_Task directions_: For each line of the listing that includes the word "label", show the whole line.

_Records to use_:
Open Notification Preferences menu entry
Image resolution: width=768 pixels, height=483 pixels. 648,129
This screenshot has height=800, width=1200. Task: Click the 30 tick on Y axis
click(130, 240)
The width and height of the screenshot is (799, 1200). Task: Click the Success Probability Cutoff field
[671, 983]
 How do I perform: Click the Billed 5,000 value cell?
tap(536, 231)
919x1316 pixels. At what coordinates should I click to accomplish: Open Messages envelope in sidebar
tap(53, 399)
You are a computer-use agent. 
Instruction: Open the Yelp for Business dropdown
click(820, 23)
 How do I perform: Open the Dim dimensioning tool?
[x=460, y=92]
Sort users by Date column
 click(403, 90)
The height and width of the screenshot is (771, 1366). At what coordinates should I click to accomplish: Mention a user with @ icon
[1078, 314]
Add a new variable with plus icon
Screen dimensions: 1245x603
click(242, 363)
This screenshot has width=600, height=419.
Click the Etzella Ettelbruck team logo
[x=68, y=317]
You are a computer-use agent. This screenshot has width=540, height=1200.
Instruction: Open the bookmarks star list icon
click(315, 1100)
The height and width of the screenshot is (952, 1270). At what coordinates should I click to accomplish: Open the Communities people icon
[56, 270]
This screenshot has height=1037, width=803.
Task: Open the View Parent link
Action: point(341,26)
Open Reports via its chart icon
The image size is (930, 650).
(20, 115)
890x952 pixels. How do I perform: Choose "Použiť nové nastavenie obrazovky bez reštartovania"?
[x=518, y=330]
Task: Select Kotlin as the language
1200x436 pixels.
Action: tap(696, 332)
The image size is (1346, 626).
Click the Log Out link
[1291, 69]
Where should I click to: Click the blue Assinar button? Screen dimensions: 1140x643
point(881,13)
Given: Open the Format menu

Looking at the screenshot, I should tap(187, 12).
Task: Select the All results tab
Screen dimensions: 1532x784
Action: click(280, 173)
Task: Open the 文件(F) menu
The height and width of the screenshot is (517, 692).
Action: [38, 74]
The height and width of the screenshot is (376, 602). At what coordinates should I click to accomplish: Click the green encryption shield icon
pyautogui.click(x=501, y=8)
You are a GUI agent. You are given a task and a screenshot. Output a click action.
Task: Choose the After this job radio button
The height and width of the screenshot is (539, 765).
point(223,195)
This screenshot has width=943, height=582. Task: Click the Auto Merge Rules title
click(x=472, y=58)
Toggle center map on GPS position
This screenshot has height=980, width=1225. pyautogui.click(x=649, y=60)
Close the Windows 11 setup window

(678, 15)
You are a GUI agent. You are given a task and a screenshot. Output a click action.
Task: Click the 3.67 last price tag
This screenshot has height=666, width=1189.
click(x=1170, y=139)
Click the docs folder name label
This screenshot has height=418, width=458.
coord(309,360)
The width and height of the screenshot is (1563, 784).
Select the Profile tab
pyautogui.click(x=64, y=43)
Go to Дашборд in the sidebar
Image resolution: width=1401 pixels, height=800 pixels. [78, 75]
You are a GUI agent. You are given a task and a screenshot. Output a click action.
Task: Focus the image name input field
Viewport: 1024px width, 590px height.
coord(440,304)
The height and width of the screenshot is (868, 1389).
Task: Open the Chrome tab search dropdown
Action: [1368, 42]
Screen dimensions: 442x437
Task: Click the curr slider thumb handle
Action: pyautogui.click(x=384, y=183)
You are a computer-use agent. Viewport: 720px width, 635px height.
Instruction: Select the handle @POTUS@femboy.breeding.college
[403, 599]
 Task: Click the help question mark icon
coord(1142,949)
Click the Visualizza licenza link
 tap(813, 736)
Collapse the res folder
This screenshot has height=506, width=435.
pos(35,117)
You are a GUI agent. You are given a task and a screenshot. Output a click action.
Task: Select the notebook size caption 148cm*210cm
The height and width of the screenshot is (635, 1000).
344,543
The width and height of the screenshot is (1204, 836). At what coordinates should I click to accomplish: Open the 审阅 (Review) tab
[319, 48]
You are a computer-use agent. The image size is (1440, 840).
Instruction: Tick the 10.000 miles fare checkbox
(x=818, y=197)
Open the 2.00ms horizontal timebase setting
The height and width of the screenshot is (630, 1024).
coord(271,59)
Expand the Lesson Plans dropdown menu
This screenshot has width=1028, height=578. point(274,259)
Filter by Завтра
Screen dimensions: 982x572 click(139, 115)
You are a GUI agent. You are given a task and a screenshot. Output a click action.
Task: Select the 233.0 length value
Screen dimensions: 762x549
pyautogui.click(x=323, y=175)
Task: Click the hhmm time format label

_Answer below_:
Click the docs folder name label
Task: Click the hhmm time format label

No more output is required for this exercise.